Salimos. El aceite del arma y los residuos de los disparos me hacían sentir pringosa. El uso de armas de fuego es mucho más sucio de lo que la mayoría de la gente puede imaginar.
Mientras avanzábamos por el pasillo, Marino se introdujo la mano en el bolsillo posterior de los pantalones y extrajo el billetero. Después, me entregó una tarjetita blanca.
—No rellené ninguna instancia —dije, contemplando un tanto aturdida la licencia que me autorizaba a llevar un arma oculta.
—Bueno, es que el juez Reinhard me debía un favor.
—Gracias, Marino —dije.
Me miró con una sonrisa mientras sostenía la puerta para que yo pasara.
A pesar de las recomendaciones de Wesley y de Marino, y de mi propio sentido común, me quedé en el edificio hasta que ya había anochecido y el parking estaba vacío. Tenía muy abandonado el despacho y una mirada a mi agenda me dejó asombrada.
Rose había estado reorganizando sistemáticamente mi vida. Las citas se habían aplazado varias semanas o bien cancelado, las conferencias y las demostraciones de autopsias se habían desviado hacia Fielding. Mi superior inmediato, el comisionado de Sanidad, había intentado tres veces ponerse en contacto conmigo y, al final, había preguntado si estaba enferma.

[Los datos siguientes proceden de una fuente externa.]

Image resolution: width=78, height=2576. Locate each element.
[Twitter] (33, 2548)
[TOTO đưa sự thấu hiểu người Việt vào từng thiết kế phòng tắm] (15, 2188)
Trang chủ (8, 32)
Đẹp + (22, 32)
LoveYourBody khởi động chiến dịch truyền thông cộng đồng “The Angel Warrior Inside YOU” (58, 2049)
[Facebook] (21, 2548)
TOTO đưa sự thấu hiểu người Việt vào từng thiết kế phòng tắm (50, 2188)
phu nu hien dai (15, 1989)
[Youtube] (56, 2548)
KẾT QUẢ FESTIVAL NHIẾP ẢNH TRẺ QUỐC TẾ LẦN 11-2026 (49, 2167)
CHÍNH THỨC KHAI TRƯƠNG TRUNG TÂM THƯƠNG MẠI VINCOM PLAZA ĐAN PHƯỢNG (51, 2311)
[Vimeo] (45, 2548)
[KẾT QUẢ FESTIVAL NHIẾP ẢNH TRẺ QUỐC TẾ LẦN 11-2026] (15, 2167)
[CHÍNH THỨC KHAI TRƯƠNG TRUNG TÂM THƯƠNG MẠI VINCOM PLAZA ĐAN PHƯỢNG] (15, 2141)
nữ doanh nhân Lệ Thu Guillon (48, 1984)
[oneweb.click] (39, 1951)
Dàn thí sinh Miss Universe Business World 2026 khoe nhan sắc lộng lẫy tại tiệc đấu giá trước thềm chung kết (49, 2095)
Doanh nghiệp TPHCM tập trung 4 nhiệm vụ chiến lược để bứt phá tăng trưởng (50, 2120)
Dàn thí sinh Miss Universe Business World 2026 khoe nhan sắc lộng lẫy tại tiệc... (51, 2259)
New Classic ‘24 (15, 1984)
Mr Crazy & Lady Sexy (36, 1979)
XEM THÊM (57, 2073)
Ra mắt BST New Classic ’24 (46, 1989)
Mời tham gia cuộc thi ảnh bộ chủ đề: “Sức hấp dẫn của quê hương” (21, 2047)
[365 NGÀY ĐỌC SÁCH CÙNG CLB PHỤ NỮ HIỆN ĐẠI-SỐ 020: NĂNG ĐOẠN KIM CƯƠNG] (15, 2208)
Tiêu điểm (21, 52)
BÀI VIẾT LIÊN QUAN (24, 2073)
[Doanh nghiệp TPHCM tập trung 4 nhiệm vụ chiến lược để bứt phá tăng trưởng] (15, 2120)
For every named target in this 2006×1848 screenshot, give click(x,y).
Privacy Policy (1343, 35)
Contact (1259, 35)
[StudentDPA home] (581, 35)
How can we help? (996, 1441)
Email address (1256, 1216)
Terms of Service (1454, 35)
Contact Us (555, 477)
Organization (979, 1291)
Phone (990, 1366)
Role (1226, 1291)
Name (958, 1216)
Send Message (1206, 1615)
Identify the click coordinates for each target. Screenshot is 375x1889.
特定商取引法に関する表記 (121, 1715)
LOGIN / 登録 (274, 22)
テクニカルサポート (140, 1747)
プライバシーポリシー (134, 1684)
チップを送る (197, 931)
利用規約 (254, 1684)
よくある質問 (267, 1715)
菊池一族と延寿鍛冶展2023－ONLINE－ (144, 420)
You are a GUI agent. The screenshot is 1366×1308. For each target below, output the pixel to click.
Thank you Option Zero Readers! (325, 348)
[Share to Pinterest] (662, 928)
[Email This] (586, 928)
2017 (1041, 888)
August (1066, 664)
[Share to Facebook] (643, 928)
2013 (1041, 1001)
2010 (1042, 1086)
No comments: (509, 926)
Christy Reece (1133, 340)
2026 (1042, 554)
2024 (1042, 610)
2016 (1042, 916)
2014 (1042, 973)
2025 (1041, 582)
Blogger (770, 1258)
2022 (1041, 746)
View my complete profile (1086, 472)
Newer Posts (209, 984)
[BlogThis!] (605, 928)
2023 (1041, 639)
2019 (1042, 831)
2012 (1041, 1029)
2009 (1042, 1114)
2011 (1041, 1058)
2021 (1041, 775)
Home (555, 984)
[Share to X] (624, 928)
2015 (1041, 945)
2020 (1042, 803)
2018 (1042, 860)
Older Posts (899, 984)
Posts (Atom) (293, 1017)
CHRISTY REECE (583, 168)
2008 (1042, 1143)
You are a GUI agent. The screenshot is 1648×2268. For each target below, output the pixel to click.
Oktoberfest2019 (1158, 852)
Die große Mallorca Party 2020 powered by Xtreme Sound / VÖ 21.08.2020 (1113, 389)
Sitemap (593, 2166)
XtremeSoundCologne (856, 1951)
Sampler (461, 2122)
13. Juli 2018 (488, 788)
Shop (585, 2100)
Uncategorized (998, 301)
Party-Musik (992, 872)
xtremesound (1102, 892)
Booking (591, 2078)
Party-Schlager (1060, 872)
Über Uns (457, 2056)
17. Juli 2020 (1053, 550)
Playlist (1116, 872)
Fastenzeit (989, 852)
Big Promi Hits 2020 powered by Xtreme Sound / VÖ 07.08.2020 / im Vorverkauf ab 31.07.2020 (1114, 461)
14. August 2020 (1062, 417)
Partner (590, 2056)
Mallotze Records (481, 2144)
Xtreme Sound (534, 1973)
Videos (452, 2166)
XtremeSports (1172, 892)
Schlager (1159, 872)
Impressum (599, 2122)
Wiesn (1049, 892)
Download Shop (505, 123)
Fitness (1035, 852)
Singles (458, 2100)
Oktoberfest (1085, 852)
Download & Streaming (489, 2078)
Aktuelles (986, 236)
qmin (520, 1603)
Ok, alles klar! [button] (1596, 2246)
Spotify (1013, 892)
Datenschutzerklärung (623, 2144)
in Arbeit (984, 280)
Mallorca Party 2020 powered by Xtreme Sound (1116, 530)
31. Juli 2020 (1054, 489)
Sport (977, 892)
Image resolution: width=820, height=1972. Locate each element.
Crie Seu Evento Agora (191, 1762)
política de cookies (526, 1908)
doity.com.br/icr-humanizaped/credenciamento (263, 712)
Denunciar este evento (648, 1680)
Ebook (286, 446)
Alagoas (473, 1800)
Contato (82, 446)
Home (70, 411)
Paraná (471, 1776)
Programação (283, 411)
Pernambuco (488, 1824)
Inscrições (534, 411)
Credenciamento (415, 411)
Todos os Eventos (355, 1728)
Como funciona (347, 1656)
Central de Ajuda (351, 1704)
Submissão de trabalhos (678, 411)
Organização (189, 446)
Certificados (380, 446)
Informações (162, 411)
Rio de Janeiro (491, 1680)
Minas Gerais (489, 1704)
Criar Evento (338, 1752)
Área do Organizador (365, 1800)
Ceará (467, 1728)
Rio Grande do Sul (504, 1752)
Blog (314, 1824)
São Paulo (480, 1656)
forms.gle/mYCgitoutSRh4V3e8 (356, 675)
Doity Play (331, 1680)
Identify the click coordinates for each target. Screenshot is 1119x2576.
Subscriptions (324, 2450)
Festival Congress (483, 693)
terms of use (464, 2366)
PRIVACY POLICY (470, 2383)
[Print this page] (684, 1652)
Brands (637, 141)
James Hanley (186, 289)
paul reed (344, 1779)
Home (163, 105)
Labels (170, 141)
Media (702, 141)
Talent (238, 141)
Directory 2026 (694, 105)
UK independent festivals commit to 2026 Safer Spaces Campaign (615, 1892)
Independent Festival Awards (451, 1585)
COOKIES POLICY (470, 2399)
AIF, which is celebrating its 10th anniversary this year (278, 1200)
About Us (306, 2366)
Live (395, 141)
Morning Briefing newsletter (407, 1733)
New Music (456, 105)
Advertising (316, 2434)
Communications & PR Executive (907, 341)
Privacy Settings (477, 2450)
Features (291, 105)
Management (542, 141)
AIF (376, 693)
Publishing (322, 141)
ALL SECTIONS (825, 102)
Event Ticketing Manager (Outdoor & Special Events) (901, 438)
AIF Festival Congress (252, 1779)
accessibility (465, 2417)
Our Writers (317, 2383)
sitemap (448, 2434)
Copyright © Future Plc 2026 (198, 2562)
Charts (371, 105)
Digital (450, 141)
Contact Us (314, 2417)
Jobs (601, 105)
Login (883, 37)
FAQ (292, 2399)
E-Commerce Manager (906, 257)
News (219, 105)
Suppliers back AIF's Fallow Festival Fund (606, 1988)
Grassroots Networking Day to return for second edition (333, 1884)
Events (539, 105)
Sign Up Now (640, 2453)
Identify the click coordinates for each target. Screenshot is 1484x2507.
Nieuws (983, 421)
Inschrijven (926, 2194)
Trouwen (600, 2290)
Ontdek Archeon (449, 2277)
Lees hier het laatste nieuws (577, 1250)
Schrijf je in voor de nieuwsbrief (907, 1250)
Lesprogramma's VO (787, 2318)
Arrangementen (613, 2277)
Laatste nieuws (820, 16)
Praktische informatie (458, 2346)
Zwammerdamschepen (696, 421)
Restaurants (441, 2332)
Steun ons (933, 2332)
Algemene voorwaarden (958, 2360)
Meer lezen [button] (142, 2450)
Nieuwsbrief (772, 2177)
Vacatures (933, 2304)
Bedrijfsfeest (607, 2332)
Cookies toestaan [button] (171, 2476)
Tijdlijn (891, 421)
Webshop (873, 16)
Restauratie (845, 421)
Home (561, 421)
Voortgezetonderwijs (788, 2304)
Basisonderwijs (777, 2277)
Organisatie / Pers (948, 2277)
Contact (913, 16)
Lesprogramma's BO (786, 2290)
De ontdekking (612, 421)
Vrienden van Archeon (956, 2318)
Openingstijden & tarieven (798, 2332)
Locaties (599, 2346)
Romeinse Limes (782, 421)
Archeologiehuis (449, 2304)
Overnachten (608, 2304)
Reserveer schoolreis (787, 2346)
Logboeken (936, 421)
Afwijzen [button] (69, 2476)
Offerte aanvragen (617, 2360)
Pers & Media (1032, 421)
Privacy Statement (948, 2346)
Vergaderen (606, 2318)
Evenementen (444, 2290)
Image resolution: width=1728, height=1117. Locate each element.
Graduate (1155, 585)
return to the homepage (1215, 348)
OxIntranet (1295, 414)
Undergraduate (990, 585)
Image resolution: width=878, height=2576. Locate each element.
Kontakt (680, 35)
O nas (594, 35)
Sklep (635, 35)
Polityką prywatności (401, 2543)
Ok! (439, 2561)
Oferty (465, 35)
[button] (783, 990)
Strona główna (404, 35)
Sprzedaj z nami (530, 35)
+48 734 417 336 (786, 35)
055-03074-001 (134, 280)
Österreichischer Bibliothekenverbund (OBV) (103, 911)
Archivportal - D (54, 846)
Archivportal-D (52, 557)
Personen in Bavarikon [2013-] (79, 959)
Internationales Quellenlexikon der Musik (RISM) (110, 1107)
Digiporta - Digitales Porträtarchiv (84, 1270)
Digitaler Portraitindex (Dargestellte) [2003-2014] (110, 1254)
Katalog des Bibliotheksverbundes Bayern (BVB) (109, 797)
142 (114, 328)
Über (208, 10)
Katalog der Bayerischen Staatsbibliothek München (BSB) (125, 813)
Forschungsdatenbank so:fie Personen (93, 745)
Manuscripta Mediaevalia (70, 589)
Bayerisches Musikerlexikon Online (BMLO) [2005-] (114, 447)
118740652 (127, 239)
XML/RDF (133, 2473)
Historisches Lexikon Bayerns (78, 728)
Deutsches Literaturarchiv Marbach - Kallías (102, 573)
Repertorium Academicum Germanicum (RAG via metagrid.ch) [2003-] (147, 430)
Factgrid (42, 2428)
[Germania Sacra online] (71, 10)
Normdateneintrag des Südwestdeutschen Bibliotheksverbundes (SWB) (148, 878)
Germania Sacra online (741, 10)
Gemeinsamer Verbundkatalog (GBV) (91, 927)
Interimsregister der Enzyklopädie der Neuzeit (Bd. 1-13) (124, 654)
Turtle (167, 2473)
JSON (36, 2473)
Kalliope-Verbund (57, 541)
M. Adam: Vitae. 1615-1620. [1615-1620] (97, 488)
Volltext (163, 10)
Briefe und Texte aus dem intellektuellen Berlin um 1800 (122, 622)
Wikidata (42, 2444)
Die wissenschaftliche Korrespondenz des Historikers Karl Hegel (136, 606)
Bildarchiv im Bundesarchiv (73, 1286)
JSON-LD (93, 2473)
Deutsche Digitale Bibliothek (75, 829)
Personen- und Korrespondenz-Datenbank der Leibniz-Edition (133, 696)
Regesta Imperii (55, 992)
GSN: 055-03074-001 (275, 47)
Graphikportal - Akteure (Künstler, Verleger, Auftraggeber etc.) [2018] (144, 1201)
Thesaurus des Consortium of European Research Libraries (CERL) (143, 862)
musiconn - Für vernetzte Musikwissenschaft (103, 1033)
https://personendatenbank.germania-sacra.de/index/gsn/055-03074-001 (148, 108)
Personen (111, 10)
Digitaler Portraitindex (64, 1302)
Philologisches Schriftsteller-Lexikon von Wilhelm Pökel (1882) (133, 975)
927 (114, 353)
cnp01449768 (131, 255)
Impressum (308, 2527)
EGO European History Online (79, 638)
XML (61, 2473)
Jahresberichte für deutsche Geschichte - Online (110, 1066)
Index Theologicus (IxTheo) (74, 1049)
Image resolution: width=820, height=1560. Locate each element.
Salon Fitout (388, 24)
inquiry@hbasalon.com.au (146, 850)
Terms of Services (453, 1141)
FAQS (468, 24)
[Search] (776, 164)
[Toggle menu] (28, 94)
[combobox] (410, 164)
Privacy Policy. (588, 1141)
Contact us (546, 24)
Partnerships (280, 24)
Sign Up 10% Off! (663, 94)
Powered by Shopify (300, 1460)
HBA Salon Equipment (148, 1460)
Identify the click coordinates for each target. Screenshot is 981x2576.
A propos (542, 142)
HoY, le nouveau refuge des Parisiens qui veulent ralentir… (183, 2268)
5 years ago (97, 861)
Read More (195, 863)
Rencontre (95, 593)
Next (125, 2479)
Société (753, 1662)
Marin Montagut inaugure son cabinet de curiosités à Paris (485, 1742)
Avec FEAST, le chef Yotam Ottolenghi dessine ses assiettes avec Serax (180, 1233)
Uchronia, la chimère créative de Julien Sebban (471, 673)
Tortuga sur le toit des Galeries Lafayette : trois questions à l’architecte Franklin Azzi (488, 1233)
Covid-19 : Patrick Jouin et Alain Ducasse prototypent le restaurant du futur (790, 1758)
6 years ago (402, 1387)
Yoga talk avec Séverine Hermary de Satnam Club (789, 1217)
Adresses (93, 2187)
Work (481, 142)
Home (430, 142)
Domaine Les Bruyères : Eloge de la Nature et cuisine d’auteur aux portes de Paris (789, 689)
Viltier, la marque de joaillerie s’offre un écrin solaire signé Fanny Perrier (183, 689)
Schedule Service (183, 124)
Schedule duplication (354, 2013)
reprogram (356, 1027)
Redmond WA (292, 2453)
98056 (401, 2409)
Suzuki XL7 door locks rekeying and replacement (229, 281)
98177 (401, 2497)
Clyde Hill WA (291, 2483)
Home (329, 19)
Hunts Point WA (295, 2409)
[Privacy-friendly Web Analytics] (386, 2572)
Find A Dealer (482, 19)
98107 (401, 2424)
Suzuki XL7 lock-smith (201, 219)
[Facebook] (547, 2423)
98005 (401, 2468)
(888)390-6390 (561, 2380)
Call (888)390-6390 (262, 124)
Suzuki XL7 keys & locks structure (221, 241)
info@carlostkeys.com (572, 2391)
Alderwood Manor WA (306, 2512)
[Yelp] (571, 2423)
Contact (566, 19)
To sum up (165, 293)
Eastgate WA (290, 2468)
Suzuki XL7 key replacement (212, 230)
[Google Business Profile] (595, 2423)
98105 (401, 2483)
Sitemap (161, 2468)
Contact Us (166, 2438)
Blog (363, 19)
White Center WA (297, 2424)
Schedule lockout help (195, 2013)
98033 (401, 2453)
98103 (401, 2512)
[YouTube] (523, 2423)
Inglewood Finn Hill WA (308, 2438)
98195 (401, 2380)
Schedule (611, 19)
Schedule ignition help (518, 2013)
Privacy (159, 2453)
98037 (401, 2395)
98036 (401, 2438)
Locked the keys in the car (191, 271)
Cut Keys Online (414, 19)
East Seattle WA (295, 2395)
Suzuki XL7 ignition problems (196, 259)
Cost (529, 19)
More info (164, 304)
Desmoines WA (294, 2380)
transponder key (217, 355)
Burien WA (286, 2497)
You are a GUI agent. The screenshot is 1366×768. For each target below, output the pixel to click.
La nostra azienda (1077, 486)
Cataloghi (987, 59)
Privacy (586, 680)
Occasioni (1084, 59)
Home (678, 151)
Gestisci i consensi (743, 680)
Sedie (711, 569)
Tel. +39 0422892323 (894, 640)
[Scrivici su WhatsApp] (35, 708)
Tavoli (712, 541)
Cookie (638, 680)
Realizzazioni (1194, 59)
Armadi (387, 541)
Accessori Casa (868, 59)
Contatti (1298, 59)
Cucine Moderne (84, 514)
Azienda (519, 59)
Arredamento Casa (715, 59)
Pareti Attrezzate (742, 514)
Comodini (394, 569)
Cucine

Fielding estaba cumpliendo muy bien el papel de sustituto. Rose pasaba a máquina sus informes de autopsia y sus dictados. Hacía el trabajo de Fielding en lugar del mío. El sol seguía saliendo y poniéndose y el despacho funcionaba como la seda porque yo había elegido y adiestrado muy bien a los miembros de mi equipo. Me preguntaba qué debió de sentir Dios después de haber creado un mundo que no croa necesitarle.
No me fui directamente a casa, sino que decidí pasar primero por Jardines Chamberlayne. En las paredes del ascensor figuraban todavía los mismos anuncios ya caducados. Subí con una demacrada mujercita que no apartó ni un instante sus solitarios ojos de mí mientras se aferraba a su andador cual un pájaro posado en una rama.
No había llamado a la señora McTigue para avisarla. Cuando la puerta del 378 se abrió finalmente tras repetidas y fuertes llamadas con los nudillos, ella me miró inquisitivamente desde su madriguera atestada de muebles y de ruidos procedentes del televisor.
—¿Señora McTigue?
Volví a presentarme temiendo que no me recordara.
La puerta se abrió un poco más y su rostro se iluminó.
—Sí. ¡Pues claro que sí! ¡Cuánto me alegro de que venga a verme! Pase, por favor.
Llevaba una bata rosa acolchada y unas zapatillas a juego. Cuando entramos en el salón, apagó el televisor y apartó una manta de viaje del sofá donde debía de estar sentada viendo el telediario de la noche mientras tomaba unas rebanadas de pan de nueces con zumo de fruta.